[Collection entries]
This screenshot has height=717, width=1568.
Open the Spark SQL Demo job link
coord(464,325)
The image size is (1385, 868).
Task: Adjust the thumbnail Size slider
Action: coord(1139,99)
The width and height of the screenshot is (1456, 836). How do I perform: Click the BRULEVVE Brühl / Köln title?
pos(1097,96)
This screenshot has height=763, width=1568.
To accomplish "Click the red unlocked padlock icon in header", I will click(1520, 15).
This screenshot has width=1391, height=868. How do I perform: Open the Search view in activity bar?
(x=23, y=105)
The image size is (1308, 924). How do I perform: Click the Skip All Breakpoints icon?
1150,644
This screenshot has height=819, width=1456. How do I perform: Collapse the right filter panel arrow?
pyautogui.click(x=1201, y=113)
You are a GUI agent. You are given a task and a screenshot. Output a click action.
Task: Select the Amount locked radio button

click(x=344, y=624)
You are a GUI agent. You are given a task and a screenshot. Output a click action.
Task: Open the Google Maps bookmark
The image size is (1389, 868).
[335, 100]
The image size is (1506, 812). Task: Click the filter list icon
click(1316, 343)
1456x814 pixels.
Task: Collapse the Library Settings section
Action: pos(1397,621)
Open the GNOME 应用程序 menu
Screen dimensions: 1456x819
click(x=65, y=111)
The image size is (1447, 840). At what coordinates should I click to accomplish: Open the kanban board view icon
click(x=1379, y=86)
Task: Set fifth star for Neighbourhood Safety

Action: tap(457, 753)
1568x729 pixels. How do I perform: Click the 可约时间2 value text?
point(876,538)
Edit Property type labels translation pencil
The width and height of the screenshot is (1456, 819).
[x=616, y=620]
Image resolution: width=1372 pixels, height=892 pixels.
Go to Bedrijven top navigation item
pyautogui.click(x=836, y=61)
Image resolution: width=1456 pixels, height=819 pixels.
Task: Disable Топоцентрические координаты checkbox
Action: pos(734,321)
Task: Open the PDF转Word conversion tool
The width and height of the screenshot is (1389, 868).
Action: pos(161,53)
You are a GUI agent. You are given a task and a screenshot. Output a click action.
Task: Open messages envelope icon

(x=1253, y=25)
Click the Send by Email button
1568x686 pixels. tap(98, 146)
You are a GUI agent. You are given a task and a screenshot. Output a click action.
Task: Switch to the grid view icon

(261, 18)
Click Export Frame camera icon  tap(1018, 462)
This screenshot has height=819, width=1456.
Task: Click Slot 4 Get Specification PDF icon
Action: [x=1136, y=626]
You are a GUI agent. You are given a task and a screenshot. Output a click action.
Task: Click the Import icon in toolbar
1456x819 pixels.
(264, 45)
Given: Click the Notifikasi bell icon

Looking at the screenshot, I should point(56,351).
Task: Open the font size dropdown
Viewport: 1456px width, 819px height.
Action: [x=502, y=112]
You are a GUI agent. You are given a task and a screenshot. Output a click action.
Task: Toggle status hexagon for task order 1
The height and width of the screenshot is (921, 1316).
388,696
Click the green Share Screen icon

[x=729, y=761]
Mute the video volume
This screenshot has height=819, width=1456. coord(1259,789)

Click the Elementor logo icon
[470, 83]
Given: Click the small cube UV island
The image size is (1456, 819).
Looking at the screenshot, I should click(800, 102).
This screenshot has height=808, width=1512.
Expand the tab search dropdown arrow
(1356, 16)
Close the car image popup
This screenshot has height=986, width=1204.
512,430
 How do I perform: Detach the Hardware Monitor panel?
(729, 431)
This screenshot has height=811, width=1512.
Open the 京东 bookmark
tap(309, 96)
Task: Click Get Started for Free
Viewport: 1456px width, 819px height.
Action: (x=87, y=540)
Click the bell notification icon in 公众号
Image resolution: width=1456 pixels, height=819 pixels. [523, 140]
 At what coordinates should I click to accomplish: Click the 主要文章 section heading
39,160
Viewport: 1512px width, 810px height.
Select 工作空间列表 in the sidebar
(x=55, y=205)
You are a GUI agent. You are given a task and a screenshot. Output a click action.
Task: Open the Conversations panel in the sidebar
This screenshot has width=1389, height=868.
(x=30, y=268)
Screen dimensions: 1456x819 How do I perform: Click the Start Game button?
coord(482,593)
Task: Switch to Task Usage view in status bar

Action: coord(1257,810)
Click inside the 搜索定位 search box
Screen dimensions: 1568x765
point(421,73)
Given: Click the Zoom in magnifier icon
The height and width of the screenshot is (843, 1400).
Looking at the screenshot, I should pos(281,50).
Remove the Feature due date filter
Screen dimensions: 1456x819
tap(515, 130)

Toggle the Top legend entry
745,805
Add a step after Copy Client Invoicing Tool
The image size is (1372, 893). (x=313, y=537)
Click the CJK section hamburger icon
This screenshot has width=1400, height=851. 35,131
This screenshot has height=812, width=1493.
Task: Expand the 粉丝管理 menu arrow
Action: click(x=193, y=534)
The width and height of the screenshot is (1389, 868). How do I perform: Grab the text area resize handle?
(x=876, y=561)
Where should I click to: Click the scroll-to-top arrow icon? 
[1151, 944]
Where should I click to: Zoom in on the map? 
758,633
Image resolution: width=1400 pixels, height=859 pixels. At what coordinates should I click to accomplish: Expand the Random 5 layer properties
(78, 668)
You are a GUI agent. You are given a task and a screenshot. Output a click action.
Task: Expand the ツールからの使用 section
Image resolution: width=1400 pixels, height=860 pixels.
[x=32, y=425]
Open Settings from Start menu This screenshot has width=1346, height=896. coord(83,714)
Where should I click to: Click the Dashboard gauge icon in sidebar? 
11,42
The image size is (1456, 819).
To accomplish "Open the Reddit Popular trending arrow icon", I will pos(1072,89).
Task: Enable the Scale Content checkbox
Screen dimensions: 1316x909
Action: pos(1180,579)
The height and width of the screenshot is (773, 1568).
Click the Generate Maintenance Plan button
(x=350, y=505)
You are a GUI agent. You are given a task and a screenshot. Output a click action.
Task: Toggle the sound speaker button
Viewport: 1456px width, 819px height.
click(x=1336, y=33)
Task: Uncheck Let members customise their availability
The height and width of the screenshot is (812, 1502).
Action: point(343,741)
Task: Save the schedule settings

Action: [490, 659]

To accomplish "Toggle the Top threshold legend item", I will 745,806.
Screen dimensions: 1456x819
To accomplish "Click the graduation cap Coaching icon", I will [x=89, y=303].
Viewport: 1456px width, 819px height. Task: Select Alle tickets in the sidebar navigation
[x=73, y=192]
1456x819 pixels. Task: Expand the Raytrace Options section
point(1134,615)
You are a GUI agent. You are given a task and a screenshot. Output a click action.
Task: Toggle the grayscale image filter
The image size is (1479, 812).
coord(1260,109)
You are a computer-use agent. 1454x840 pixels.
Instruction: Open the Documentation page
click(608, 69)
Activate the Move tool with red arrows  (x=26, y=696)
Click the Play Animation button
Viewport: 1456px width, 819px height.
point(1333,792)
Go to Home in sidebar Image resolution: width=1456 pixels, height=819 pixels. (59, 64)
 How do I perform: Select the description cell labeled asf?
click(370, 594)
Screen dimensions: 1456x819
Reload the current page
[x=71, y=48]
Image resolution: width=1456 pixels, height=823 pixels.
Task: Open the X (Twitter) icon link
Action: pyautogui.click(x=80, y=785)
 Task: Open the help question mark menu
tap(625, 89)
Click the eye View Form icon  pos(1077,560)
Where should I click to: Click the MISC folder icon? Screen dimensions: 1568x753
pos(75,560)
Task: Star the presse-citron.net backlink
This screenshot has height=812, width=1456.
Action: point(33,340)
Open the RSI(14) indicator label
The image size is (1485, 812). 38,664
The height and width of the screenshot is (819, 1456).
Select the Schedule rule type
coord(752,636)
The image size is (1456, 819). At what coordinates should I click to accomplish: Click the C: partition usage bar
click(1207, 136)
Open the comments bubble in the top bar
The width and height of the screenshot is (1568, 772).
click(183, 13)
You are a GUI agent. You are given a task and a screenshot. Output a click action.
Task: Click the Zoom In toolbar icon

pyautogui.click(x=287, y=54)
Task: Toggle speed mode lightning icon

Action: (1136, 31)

### Exercise
Where does the word "will" appear in the records above? Return every line that holds it.

### Output for this task
To accomplish "Click the red unlocked padlock icon in header", I will click(1520, 15).
To accomplish "Open the Reddit Popular trending arrow icon", I will pos(1072,89).
To accomplish "Toggle the Top threshold legend item", I will 745,806.
To accomplish "Click the graduation cap Coaching icon", I will [x=89, y=303].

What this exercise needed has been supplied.